IEEE Trans Cybern. 2021 May;51(5):2419-2432. doi: 10.1109/TCYB.2019.2926248. Epub 2021 Apr 15.
In this paper, we study the constrained optimization problem of a class of uncertain nonlinear interconnected systems. First, we prove that the solution of the constrained optimization problem can be obtained through solving an array of optimal control problems of constrained auxiliary subsystems. Then, under the framework of approximate dynamic programming, we present a simultaneous policy iteration (SPI) algorithm to solve the Hamilton-Jacobi-Bellman equations corresponding to the constrained auxiliary subsystems. By building an equivalence relationship, we demonstrate the convergence of the SPI algorithm. Meanwhile, we implement the SPI algorithm via an actor-critic structure, where actor networks are used to approximate optimal control policies and critic networks are applied to estimate optimal value functions. By using the least squares method and the Monte Carlo integration technique together, we are able to determine the weight vectors of actor and critic networks. Finally, we validate the developed control method through the simulation of a nonlinear interconnected plant.

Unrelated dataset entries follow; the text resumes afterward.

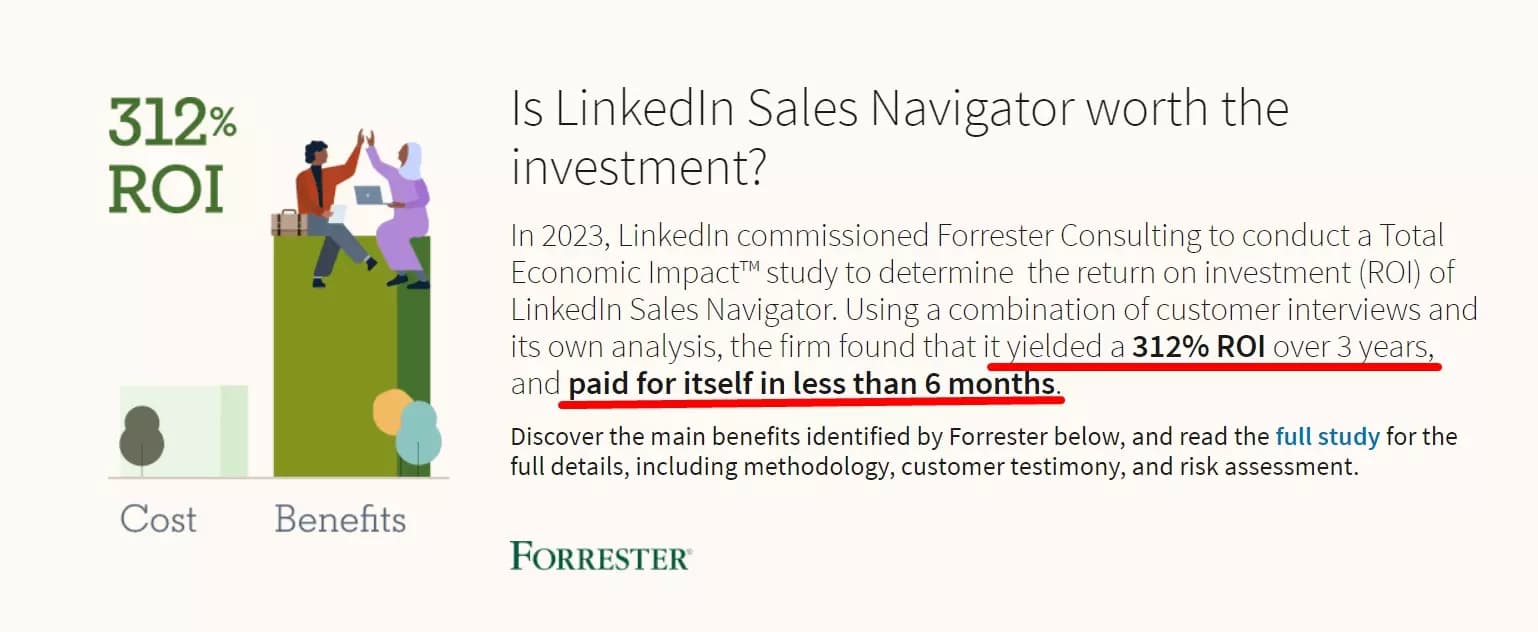The image size is (1538, 632).
Task: Click "paid for itself in less than 6 months"
Action: pos(811,383)
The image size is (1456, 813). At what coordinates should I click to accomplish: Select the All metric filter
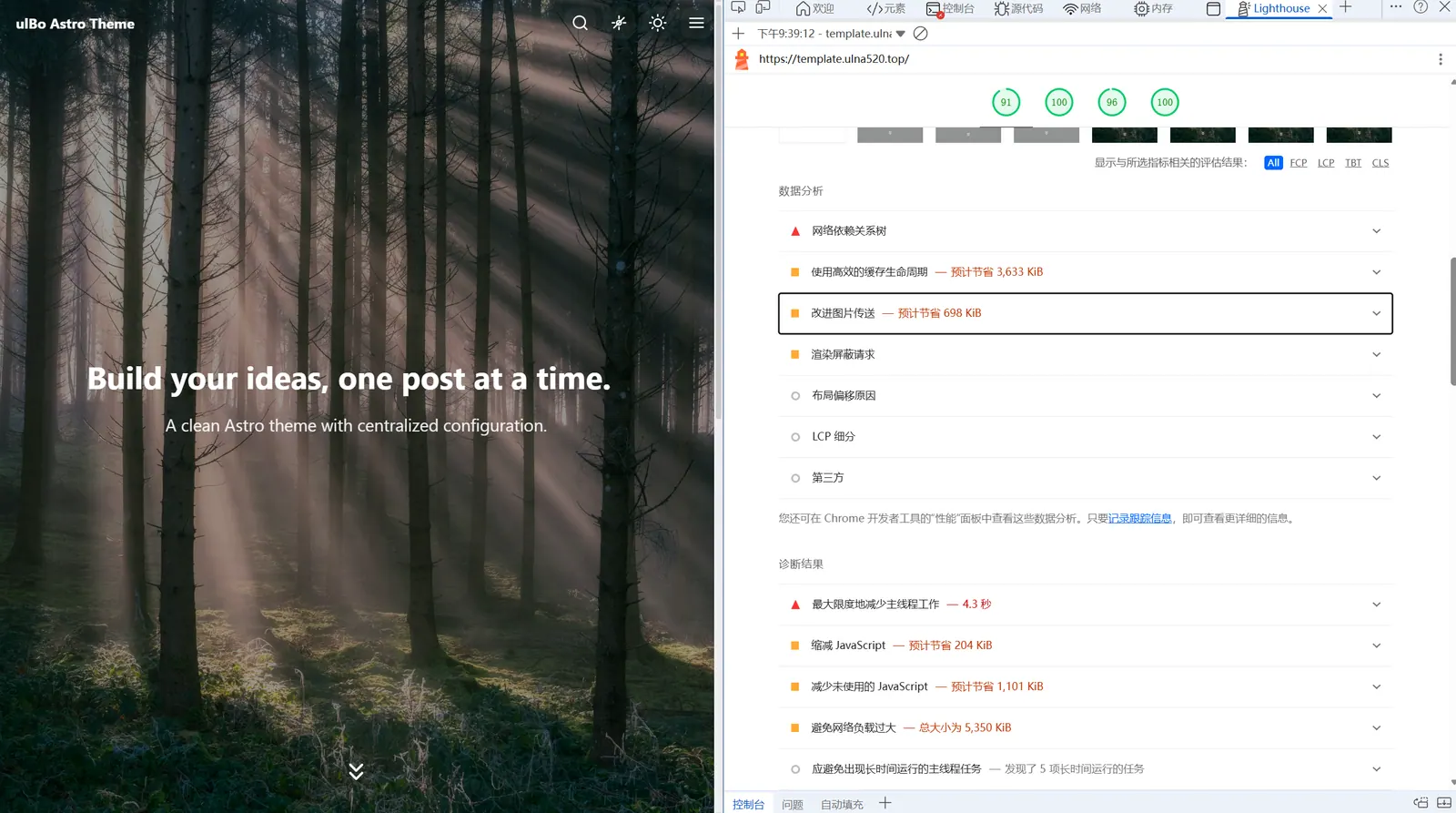point(1273,163)
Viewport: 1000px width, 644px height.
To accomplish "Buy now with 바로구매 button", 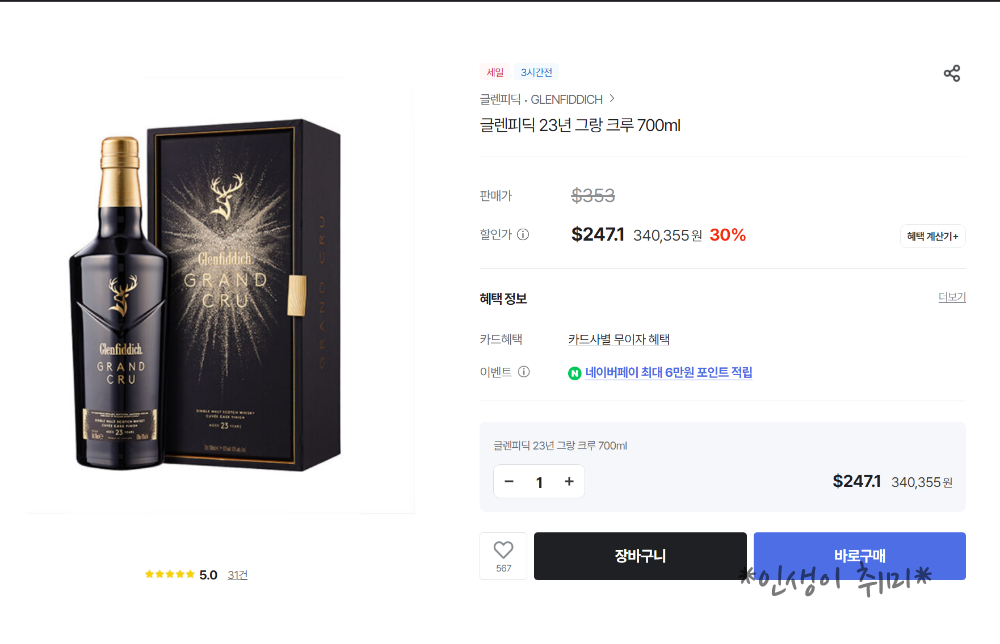I will [x=859, y=556].
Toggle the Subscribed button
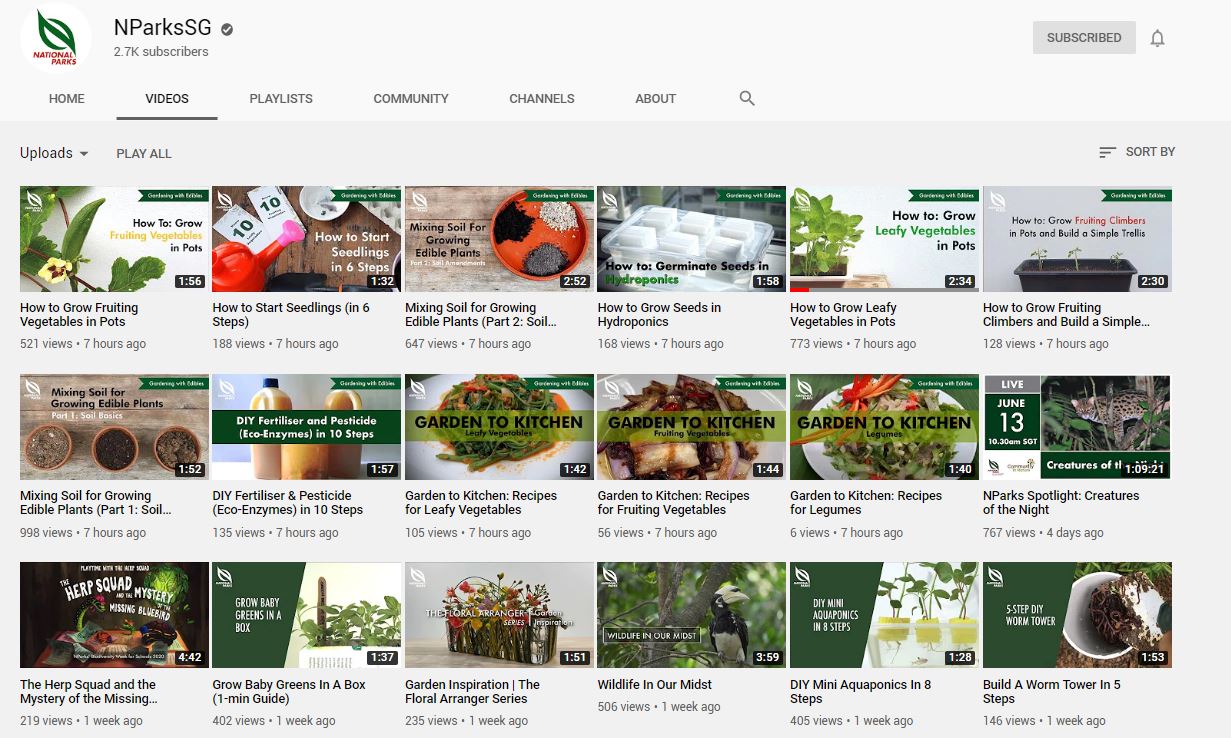Screen dimensions: 1231x738 (x=1083, y=38)

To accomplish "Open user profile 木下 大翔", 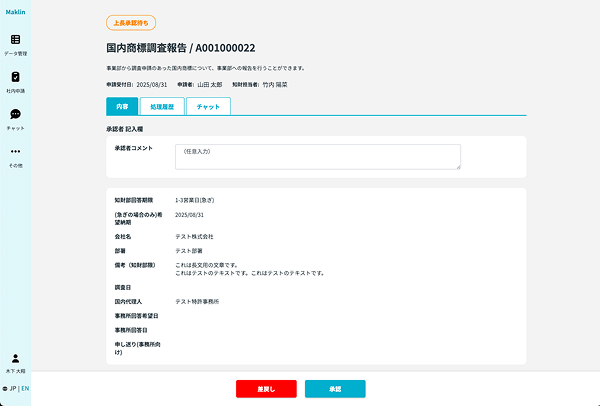I will (15, 362).
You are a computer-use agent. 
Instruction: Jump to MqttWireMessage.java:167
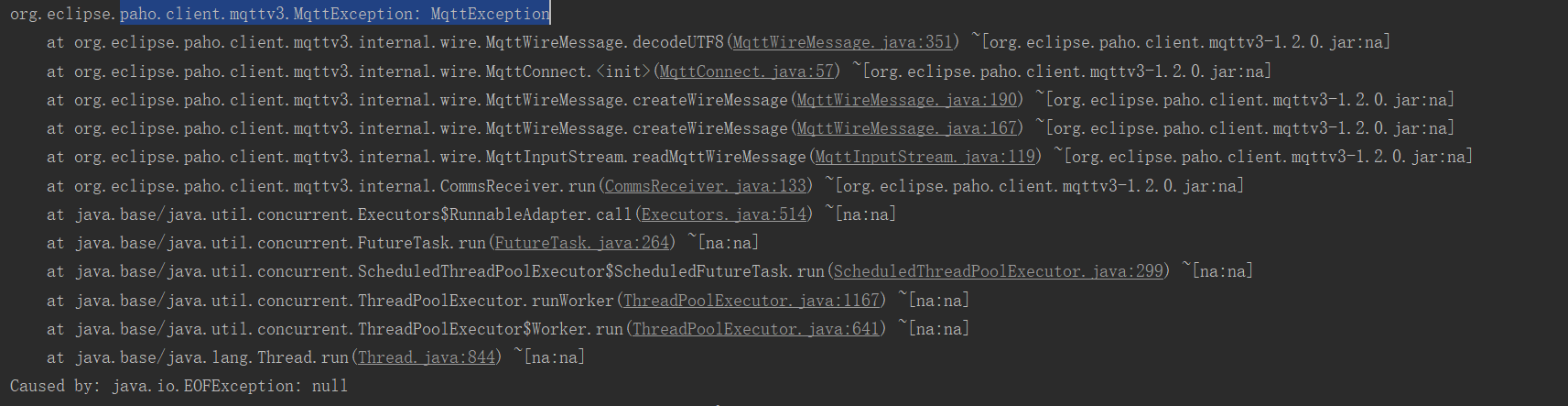pyautogui.click(x=906, y=128)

在本文中,我们研究了一类不确定非线性互联系统的约束优化问题。首先,我们证明通过求解约束辅助子系统的一系列最优控制问题可以得到约束优化问题的解。然后,在近似动态规划的框架下,我们提出了一种同时策略迭代(SPI)算法来求解相应的约束辅助子系统的 Hamilton-Jacobi-Bellman 方程。通过建立等价关系,我们证明了 SPI 算法的收敛性。同时,我们通过采用 actor-critic 结构来实现 SPI 算法,其中 actor 网络用于近似最优控制策略,而 critic 网络用于估计最优值函数。通过使用最小二乘法和蒙特卡罗积分技术,我们可以确定 actor 和 critic 网络的权向量。最后,我们通过对一个非线性互联植物的仿真验证了所提出的控制方法。